Ancient Theatre of Ohrid, North Macedonia
Ancient theatre of Ohrid is an archaeological site from the end of the 3rd century until the beginning of the 2nd century BC located in the city of Ohrid, Macedonia .
The antique theatre is located at the foot of the eastern slope of the higher Ohrid hill, under the Samoil fortress , in the immediate vicinity of one of the main entrances in the Old Town , Gorna Porta.
The theatre was built at the end of the 3rd or the beginning of the 2nd century, in the period of the late Hellenism, and was intended for displaying dramatic, musical and poetic plays by the lovers of theatre art.
The theatre was built in the reputation of the famous Greek stone buildings of this kind, with a rich architectural decoration, especially the theatre building that was decorated with a frieze of bas-relief plates that included scenes from the life of the gods. On two such marble plates, which are preserved at the Ohrid Museum today, the god Dionysus is presented in association with the Muses.
Some of the then city prefects had bought and own seats in the theatre, such as Crisp and Topos as great lovers of theatrical art because their names are still engraved in the stone blocks of the seats. Immediately after the Roman conquests of these regions in 148 BC, the theatre was probably for a very short time adjusted to the needs of the Roman way of life.
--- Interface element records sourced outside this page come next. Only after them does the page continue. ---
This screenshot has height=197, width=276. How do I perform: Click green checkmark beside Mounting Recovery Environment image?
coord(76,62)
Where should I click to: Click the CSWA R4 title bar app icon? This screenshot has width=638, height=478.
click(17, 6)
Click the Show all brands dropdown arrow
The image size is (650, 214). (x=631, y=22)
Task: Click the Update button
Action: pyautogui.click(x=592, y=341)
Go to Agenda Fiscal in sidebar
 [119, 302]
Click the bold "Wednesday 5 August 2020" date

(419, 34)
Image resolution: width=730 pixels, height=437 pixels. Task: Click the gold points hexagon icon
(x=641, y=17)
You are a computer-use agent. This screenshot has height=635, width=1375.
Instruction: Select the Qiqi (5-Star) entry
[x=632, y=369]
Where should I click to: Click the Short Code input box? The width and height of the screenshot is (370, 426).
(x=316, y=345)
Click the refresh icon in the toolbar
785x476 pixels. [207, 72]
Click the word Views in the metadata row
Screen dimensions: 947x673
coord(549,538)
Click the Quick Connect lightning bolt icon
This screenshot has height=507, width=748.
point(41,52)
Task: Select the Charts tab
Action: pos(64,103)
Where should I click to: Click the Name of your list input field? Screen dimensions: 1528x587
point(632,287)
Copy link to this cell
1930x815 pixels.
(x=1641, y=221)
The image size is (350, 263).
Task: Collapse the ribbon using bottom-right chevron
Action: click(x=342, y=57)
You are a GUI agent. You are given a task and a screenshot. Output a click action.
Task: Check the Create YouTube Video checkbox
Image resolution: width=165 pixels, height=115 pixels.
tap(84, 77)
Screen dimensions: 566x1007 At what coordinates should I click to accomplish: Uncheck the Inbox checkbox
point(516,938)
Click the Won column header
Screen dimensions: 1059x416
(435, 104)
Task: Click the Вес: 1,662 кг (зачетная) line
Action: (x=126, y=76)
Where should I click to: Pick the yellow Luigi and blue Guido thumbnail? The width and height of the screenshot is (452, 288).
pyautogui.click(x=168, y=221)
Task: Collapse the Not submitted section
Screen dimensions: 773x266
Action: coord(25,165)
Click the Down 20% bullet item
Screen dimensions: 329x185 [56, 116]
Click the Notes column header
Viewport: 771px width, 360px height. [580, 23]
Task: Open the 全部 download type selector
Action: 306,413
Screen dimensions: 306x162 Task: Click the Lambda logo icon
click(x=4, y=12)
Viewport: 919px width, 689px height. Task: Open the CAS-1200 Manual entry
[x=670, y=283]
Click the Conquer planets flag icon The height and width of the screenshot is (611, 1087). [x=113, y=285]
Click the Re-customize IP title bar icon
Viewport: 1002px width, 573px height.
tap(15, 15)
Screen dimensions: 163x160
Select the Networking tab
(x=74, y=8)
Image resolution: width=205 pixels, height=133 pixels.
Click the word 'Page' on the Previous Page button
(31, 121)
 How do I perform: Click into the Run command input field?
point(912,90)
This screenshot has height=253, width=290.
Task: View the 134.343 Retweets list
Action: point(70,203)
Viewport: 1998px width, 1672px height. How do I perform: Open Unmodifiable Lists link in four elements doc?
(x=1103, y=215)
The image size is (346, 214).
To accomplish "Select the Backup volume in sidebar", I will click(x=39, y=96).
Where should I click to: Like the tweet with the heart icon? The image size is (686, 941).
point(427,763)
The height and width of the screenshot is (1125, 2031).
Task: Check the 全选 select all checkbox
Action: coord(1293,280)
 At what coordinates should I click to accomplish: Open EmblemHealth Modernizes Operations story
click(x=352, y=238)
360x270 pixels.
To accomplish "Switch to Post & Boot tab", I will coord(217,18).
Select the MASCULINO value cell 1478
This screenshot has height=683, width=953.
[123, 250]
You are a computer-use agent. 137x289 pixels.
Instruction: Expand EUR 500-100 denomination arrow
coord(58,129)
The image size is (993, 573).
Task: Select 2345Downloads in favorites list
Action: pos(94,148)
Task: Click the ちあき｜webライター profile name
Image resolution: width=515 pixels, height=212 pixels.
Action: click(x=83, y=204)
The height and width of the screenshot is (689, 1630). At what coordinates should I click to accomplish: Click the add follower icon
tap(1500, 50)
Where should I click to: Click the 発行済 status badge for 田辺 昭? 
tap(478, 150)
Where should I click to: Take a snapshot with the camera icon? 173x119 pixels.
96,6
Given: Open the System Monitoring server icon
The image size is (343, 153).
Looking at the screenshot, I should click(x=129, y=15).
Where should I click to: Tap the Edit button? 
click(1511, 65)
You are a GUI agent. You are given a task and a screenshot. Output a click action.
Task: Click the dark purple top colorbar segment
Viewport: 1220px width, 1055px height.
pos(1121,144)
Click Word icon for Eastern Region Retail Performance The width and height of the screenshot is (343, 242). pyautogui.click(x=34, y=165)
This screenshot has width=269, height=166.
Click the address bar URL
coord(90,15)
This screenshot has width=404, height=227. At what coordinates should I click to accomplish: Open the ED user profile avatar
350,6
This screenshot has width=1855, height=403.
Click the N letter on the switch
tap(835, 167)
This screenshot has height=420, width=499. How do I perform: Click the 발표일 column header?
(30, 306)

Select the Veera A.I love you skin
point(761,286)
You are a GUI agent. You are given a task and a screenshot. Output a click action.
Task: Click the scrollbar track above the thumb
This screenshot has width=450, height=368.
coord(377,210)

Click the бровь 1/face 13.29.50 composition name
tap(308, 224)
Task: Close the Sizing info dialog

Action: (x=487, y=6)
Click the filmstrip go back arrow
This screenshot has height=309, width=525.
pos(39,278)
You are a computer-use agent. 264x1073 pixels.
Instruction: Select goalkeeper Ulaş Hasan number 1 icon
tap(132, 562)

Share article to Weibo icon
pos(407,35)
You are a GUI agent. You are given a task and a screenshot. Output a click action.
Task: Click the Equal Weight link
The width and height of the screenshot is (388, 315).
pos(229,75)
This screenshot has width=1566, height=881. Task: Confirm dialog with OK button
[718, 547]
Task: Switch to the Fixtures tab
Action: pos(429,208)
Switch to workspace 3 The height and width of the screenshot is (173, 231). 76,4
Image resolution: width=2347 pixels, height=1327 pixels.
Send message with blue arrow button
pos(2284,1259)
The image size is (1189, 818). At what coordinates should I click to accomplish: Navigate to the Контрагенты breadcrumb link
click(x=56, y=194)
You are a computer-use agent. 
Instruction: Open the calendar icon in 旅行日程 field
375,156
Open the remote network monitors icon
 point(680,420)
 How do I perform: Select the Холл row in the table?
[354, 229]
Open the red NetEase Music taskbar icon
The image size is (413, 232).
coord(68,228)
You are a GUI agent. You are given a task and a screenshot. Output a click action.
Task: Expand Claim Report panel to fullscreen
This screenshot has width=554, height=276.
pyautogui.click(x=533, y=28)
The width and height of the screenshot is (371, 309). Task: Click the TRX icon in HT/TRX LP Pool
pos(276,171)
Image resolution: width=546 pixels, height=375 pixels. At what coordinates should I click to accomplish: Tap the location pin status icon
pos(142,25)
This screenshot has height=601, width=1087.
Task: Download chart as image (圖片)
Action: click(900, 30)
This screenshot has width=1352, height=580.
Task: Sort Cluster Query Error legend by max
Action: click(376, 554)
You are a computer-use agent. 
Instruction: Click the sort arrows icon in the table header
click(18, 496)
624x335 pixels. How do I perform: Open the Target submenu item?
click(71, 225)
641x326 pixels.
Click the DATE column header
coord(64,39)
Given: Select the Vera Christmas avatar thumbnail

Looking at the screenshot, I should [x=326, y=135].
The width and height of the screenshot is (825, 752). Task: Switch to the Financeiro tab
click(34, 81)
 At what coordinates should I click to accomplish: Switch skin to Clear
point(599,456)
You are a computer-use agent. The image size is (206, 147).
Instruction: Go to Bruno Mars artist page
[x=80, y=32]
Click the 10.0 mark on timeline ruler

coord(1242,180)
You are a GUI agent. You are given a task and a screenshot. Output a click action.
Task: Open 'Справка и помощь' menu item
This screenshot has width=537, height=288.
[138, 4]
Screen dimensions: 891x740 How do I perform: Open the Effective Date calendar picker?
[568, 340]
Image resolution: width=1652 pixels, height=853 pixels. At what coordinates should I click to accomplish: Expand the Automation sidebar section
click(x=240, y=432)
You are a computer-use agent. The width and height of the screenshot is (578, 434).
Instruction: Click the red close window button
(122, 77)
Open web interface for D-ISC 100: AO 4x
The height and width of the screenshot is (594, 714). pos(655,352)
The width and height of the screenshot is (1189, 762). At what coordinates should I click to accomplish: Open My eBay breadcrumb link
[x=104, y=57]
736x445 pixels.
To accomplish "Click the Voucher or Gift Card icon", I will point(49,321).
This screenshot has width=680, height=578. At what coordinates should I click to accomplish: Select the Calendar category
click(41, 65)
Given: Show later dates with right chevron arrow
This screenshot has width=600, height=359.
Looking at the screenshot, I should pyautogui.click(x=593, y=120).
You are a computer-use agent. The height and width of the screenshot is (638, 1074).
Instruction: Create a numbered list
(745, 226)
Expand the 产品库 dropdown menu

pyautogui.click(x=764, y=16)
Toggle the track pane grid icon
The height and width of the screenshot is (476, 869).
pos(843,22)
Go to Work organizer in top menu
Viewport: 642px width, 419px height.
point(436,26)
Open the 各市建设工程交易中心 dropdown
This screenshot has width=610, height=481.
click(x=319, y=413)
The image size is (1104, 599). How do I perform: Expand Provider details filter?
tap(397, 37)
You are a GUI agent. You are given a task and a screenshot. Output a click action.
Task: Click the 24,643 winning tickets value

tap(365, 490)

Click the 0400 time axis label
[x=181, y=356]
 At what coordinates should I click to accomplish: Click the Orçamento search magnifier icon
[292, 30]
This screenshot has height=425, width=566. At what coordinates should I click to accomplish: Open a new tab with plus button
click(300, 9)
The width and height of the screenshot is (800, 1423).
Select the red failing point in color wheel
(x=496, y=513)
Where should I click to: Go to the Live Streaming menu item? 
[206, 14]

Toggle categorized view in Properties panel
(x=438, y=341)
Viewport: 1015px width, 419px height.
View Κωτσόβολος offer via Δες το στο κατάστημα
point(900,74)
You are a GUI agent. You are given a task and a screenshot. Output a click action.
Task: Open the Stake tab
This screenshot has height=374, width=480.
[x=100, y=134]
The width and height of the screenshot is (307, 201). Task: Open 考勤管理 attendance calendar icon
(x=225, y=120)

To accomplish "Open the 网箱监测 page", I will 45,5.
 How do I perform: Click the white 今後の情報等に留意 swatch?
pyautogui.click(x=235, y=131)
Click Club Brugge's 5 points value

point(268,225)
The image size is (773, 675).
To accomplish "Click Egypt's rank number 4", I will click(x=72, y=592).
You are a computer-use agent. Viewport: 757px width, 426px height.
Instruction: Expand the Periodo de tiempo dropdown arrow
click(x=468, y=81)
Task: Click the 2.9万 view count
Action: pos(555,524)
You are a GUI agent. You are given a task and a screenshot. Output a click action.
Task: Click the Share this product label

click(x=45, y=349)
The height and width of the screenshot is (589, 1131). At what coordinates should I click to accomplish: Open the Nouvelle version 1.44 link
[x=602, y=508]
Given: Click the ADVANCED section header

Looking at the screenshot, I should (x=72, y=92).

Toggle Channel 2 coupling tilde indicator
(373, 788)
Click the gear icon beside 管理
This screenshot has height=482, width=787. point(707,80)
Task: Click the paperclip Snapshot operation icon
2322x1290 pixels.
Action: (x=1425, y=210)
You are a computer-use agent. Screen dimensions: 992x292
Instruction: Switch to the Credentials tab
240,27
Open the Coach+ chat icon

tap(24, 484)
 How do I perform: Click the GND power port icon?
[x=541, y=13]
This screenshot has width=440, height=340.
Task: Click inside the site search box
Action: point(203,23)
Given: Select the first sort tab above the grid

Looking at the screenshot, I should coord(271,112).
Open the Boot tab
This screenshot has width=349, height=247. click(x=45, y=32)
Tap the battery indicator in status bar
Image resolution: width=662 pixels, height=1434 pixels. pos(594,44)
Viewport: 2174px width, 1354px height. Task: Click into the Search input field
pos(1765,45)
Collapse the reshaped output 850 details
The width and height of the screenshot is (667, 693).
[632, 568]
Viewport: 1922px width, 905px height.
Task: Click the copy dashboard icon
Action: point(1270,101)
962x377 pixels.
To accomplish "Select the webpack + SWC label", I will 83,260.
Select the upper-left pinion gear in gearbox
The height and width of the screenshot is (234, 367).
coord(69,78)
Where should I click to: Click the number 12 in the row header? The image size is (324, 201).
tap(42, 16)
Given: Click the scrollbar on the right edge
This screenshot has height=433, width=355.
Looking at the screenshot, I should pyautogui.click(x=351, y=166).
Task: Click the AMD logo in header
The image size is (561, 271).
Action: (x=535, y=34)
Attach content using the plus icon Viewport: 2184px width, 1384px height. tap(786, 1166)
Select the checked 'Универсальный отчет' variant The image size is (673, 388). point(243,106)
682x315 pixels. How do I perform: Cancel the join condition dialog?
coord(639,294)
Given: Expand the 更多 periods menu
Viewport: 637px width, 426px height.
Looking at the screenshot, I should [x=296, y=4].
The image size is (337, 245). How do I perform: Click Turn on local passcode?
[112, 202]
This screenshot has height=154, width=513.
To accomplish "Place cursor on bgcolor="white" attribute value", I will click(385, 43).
The building was rearranged into a theatre with an arena of gladiatorial strugglesand fights with wild beasts, with several of the lower row seats being demolished and several cages for animals were built in their place, and the orchestra with honorary seats was enclosed with a firewall. Later in the upper, outer zone was built an epitheterone, which increased the capacity of the theatre to 5,000 spectators.
It is thought that with the euphoria that occurred in the beginning of the 4th century of the new era, when St. Erasmus Antiochus , the first Christian missionary who came to Ohrid , converted Christianity to 25,000 people, destroyed all pagan objects in the city. Probably in the destruction of the theater, the material was damaged, and the material from its seats and other objects was later used to build early Christian basilicas and many other sacred and profane objects.
The first assumptions that there was a theatre in the ancient Lychnidus (today's Ohrid ) was given by the Russian art historian Nikodim Kondakov at the very beginning of the 20th century , and already during 1935 , when the first archaeological excavations were carried out, these assumptions were confirmed and the theatre was partially discovered. Later, during the excavations carried out in the period 1959-1960, the exact location and size of the theatre were determined.
With systematic excavations, started in 1977 and after a six-year interruption in 1984 , the places where the entrances and the theatre building, the orchestra with honorary seats and the stretching of the arena are located, and nine rows of seats were discovered.
In 1999 , the project for its complete discovery and putting into operation began, and since 2001 , on the stage of the open reconstructed space of the ancient theatre, after twenty centuries, drama performances, musical performances and various other manifestations are held.